In 1939 he married Ms. Renee Klang de Guzman, with whom he had three children.

He stood out as an entrepreneur, with the exportation of Dominican fruits to diverse markets, mainly the United States, and with rice crop in the northwestern region of the Dominican Republic. He was one of the pioneers of the massive harvest of cereal, one of the nutritional elements of greatest consumption in the country.

His incursion in industrial activity took place when he was 37 years old, and founded Productos Dominicanos C. por A.(Dominican Products, J.S.C.) company dedicated to the processing of rice and other products.

In 1963, during the presidential administration of Juan Bosch, he functioned as the Secretary of Agriculture. This appointment, during the government of the Dominican Revolutionary Party (PRD), marked his entrance to active political life.
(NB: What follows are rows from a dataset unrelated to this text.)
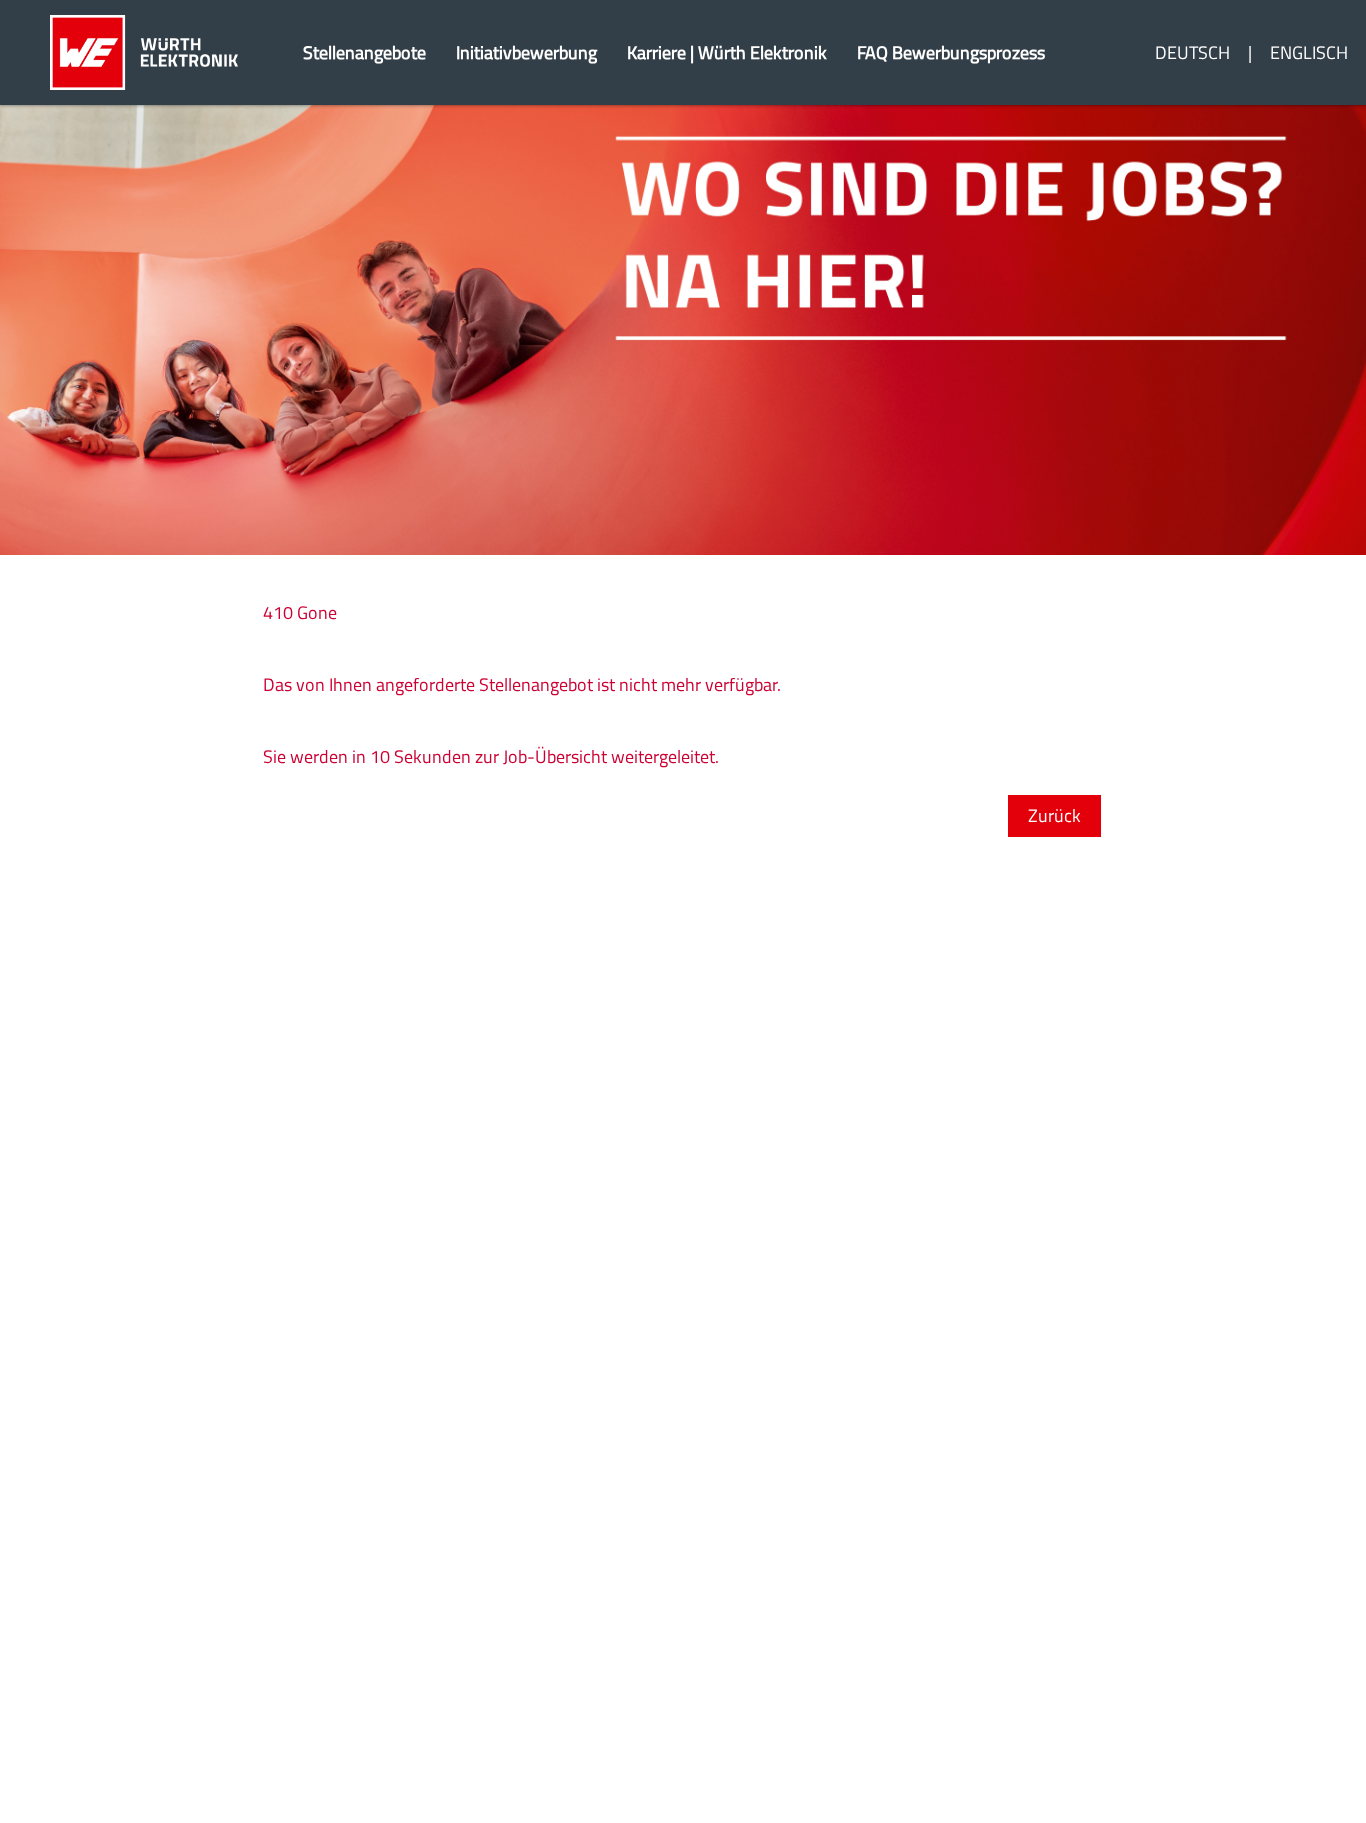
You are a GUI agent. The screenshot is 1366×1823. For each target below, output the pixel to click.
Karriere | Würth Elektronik (727, 52)
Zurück (1054, 815)
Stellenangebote (364, 52)
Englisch (1309, 52)
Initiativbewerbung (526, 52)
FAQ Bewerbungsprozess (951, 52)
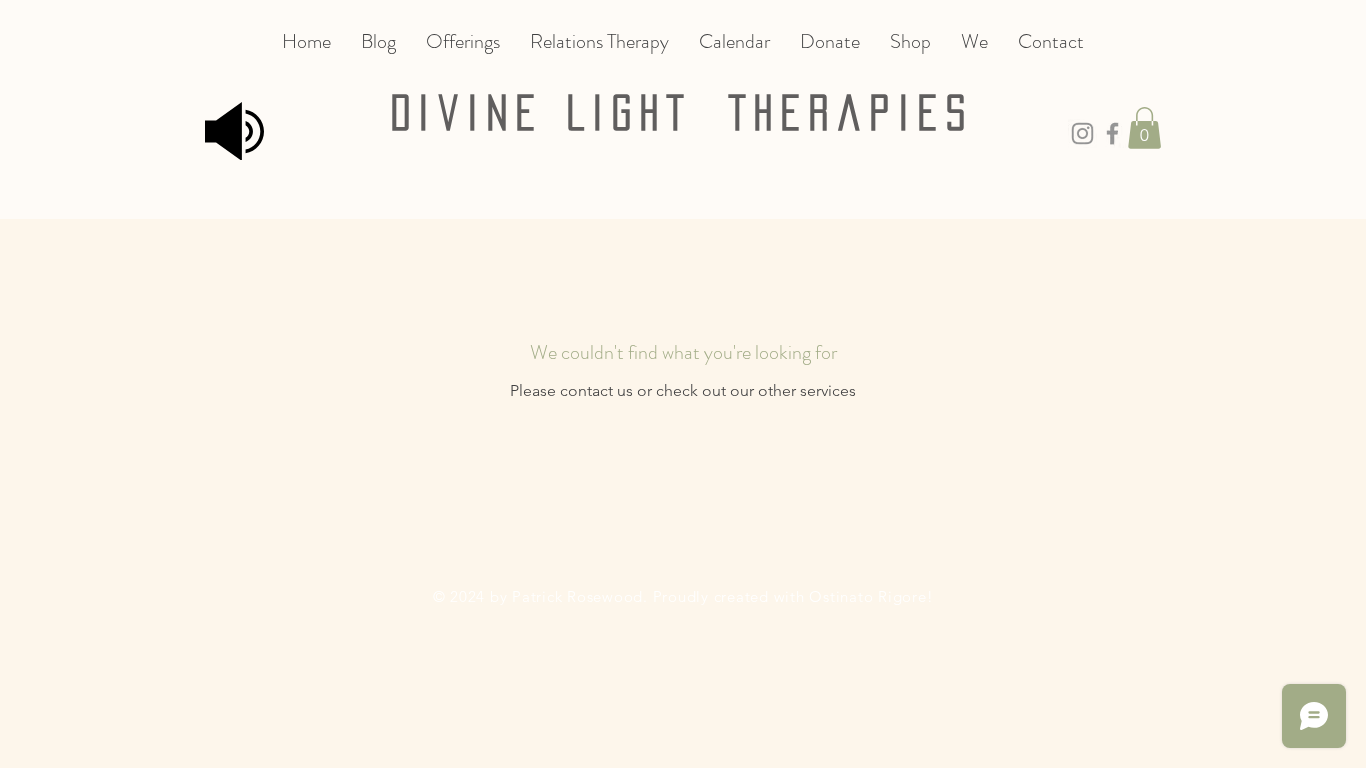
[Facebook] (1112, 133)
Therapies (851, 112)
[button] (1144, 128)
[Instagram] (1082, 133)
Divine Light (560, 112)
When a military coup overthrew President Bosch, Guzman joined the two main organisms of the PRD: the National Executive Committee and the Political Commission.
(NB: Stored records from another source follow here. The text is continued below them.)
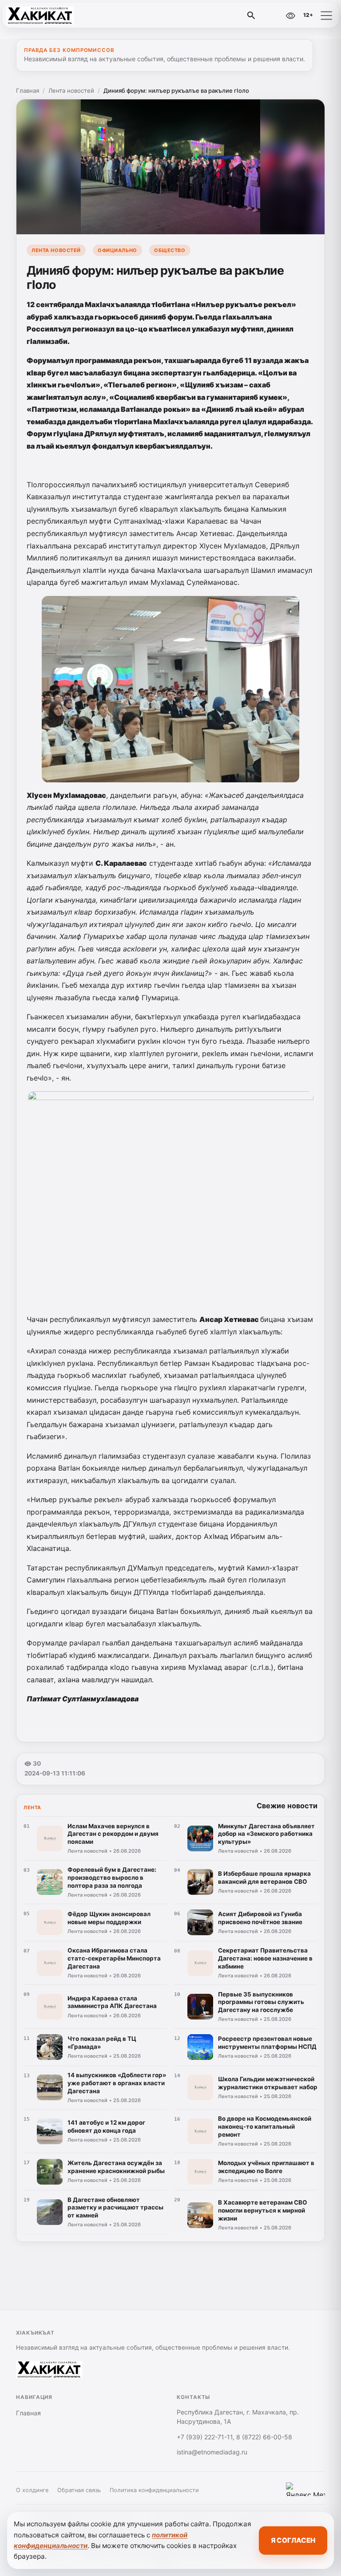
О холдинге (32, 2490)
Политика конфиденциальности (154, 2490)
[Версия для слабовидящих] (290, 15)
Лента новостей (71, 90)
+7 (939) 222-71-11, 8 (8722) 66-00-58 (234, 2437)
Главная (27, 90)
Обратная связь (79, 2490)
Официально (117, 250)
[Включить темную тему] (271, 15)
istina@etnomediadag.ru (212, 2452)
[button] (326, 15)
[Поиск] (251, 15)
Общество (169, 250)
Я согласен (293, 2540)
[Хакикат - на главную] (43, 15)
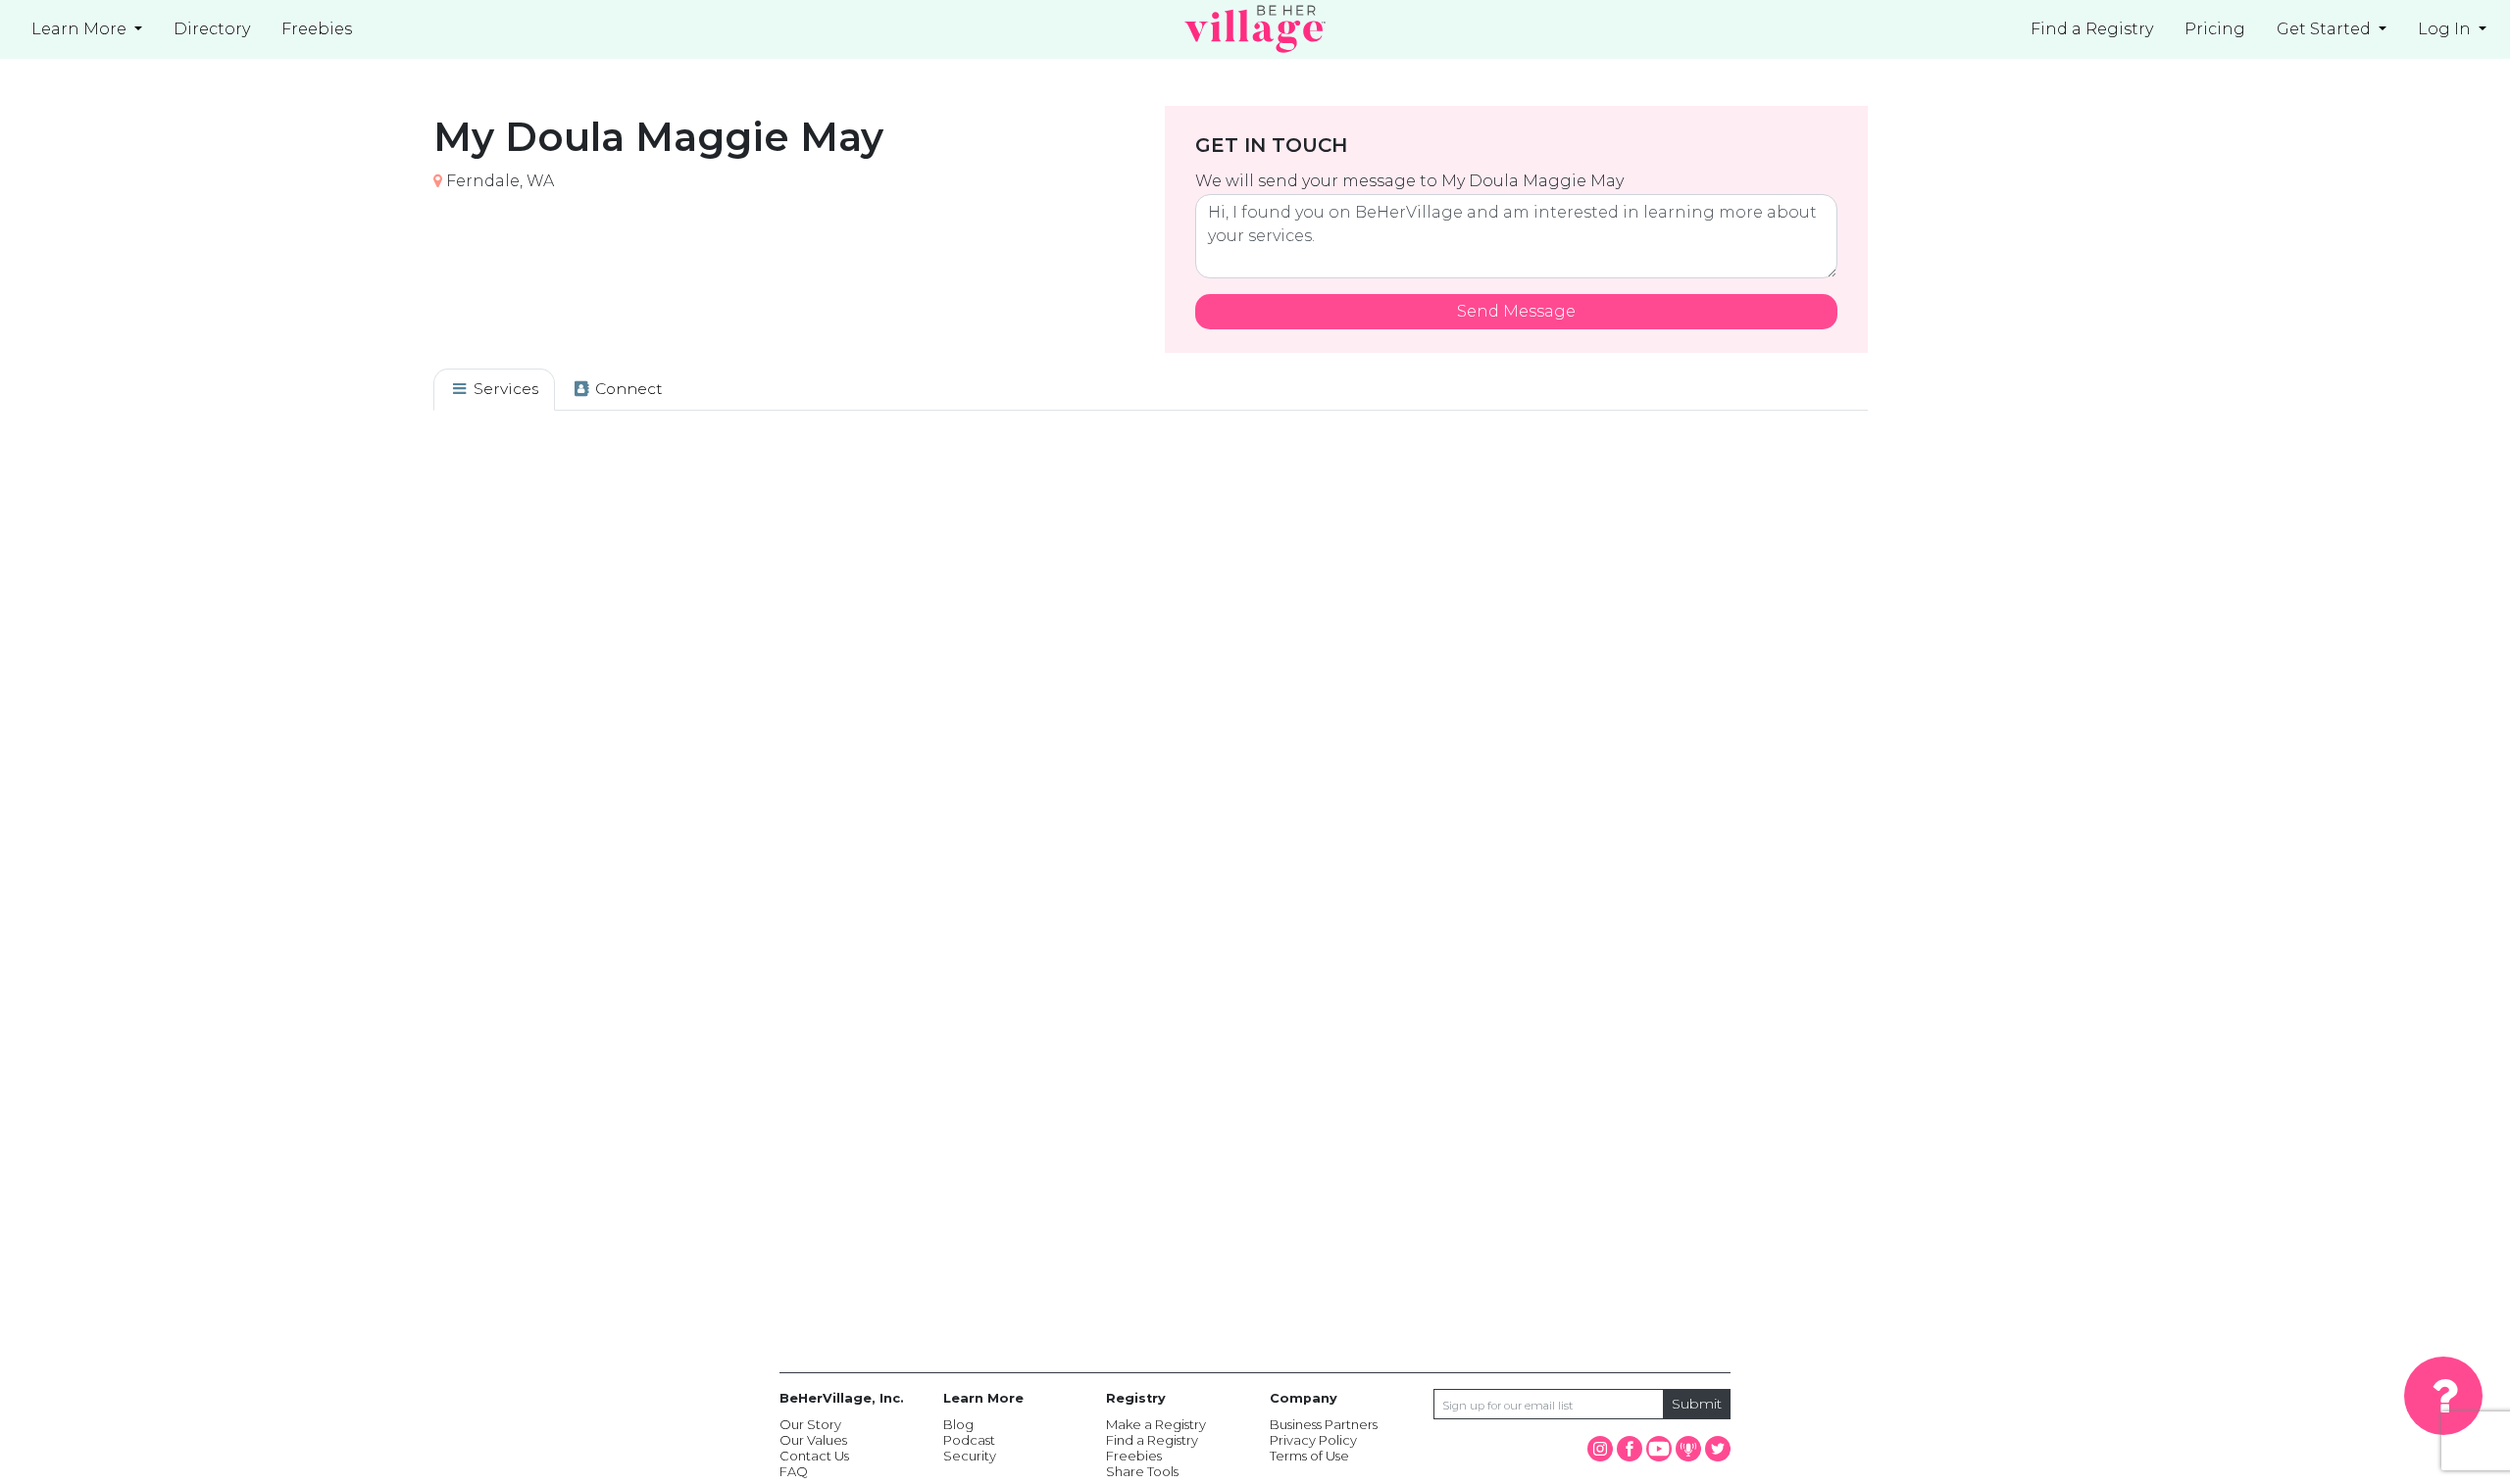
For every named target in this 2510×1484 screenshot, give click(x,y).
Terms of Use (1309, 1455)
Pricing (2214, 29)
During the civil war of 1965, he stood out with his proposal, “The Guzman Formula”, which sought the ceasing of hostilities to arrive at free elections. He rejected a proposal to assume the provisional presidency of the Republic, to avoid any harm to popular will, and later, joined the Mediating Commission that ended with the swearing-in ceremony of Dr. Hector Garcia Godoy as the provisional president.

He was nominated for the first time as a PRD presidential candidate in 1974, during a time of great political tension in which the opposition to the government of Joaquin Balaguer closed ranks around the PRD in the “Agreement of Santiago”. Due to the ruling political situation, which did not guarantee respect to the free exercise of suffrage, the coalition withdrew from the elections.
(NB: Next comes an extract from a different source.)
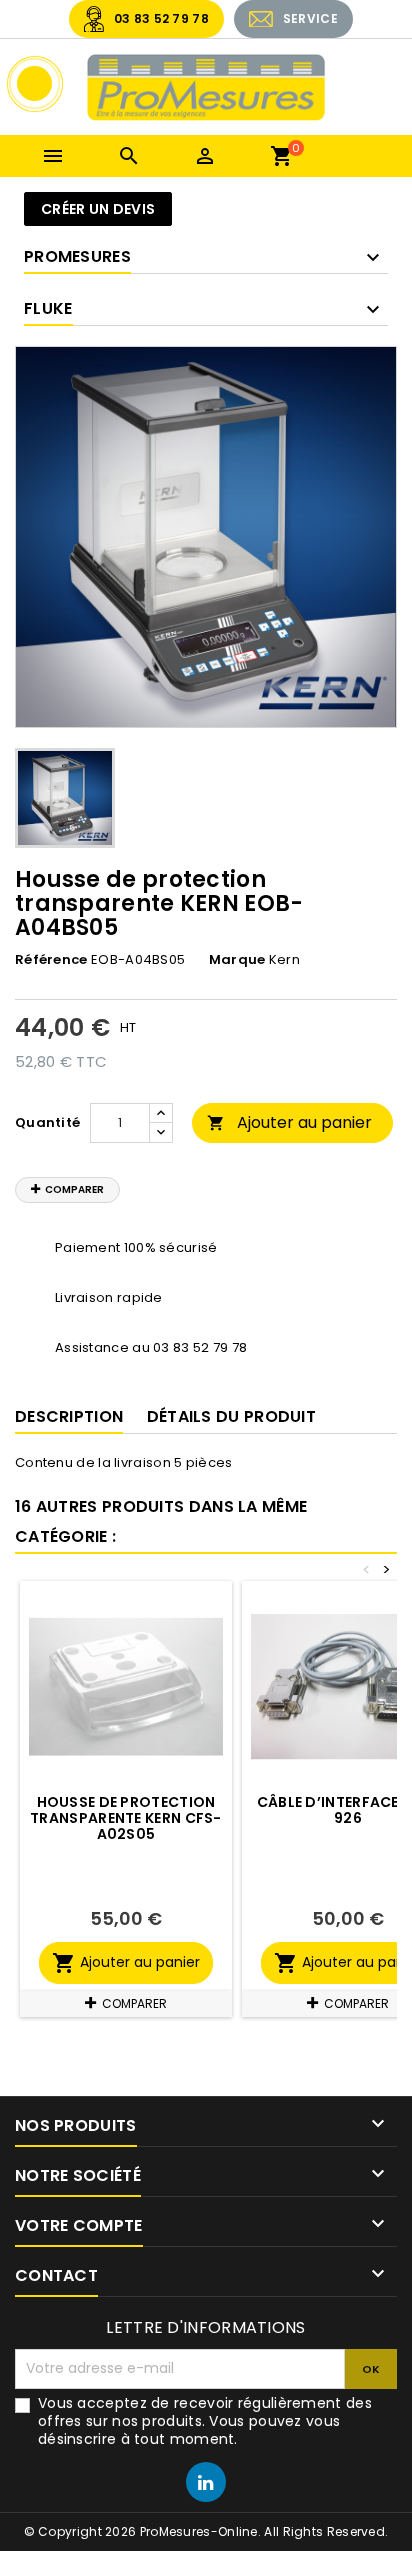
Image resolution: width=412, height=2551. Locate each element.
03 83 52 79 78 (161, 18)
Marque (237, 960)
In 1977, the PRD Ninth National Convention chose him as the presidential candidate. Victory took place on May 16, 1978, a period that is considered as a return to democracy. He was inaugurated on August 16, of the same year and immediately gave way to significant changes in the bureaucratic apparatus and military that controlled the country.  With the cancelation of military officials and high rank police officers, he initiated the arduous process of depolitization of the Armed Forces and the National Police Department.

In addition, before the end of his second month in the presidential office, he declared the Law of Amnesty, which allowed the release of hundreds of political prisoners and the return of a number of exiles from the regime of Joaquin Balaguer.

His suicide in the National Palace was linked to internal political disputes within the Dominican Revolutionary Party.